Still, it can’t possibly come as a surprise to Grunwald that Republicans are against higher taxes. They may be wrong about this in some cases, and hypocritical sometimes, but error and hypocrisy have been part of politics since long before the GOP was founded. Where the Republicans are correct is in their belief that the Obama administration doesn’t really believe that deficits and debt pose a serious problem beyond the extensive Medicare cuts they have already passed (but don’t want to talk about). And Grunwald’s excellent post explains why this belief is correct.

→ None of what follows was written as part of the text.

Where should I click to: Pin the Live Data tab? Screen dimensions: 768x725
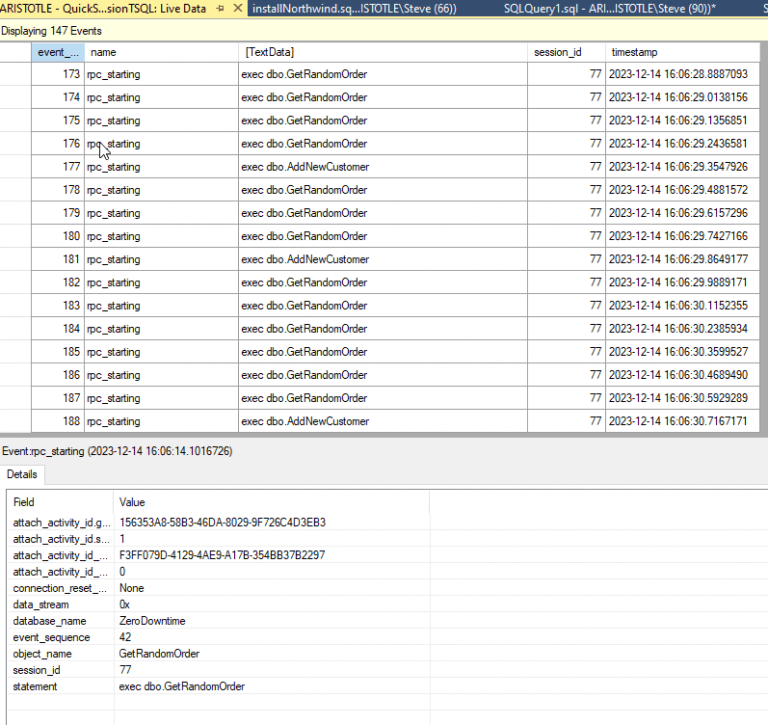point(220,8)
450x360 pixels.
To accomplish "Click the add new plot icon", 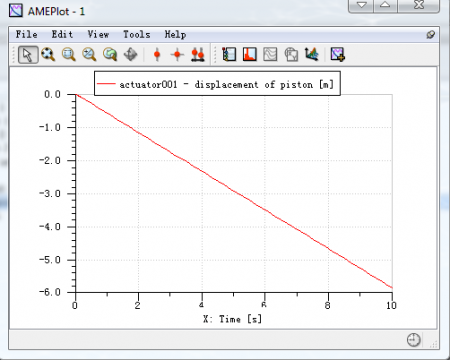I will [338, 54].

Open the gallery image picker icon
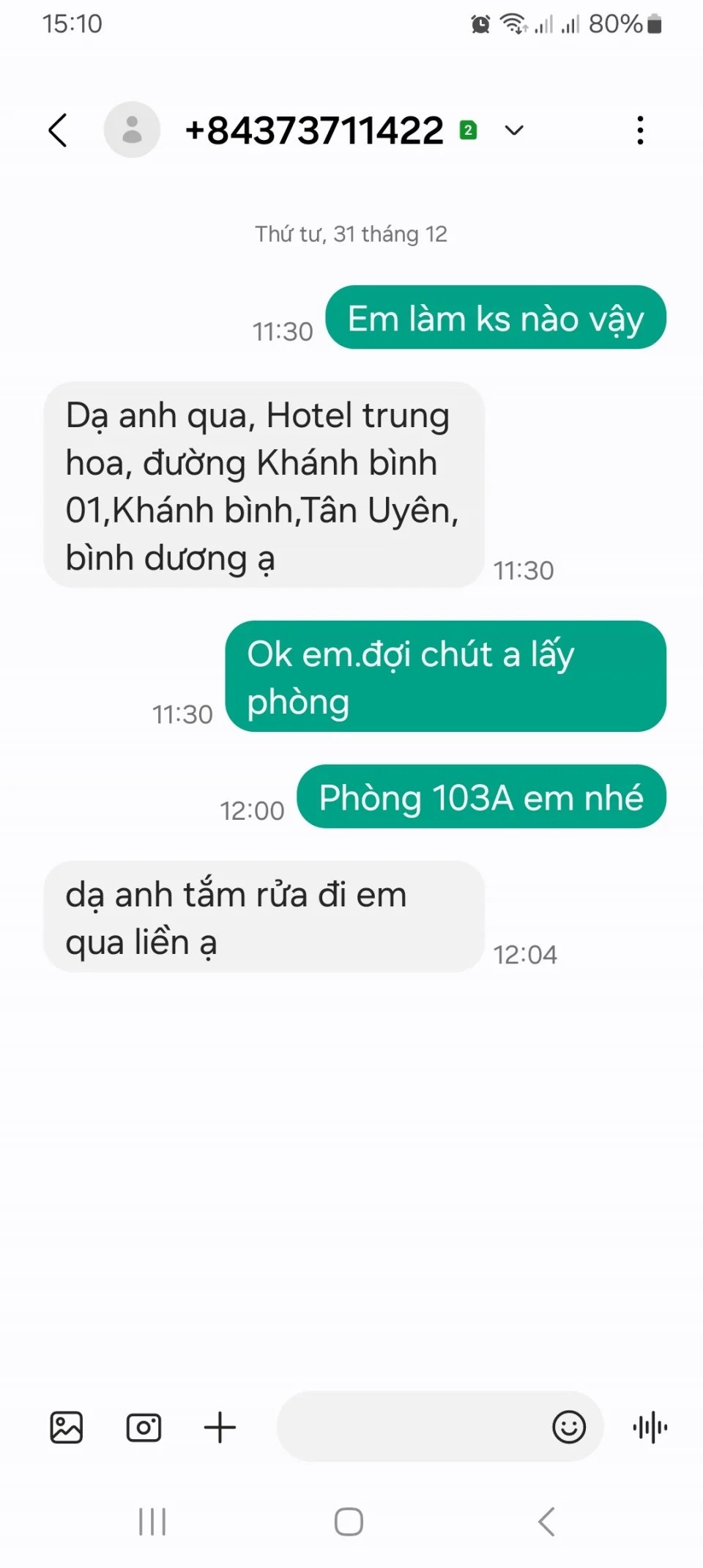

Mike is outraged that the GOP is using the debt ceiling debate as an occasion to highlight their views about excessive government borrowing. But this is nothing new in Washington. The government never patches its roof when the sun shines; long term debt problems only get dealt with in the context of short-term crises. President Obama knows this. In 2006, he voted against raising the debt ceiling, and used the occasion to make his case for higher taxes. As he explained on the Senate floor:

Over the past 5 years, our federal debt has increased by $3.5 trillion to $8.6 trillion. That is “trillion” with a “T.” That is money that we have borrowed from the Social Security trust fund, borrowed from China and Japan, borrowed from American taxpayers. And over the next 5 years, between now and 2011, the President’s budget will increase the debt by almost another $3.5 trillion.

A lot of voters — them again! — would say Senator Obama was right to be horrified by those quaintly small numbers. And those voters are even more horrified now that the debt is $14.3 trillion (with a “T”), and according to the Congressional Budget Office is projected to increase by another $12 trillion over the next decade. Grunwald is free to wish those voters did not exist, but they do, and Republicans are trying to appeal to them. And that’s why I (and Moody’s) connected the issue of long-term fiscal policy to the short-term stalemate over the debt ceiling.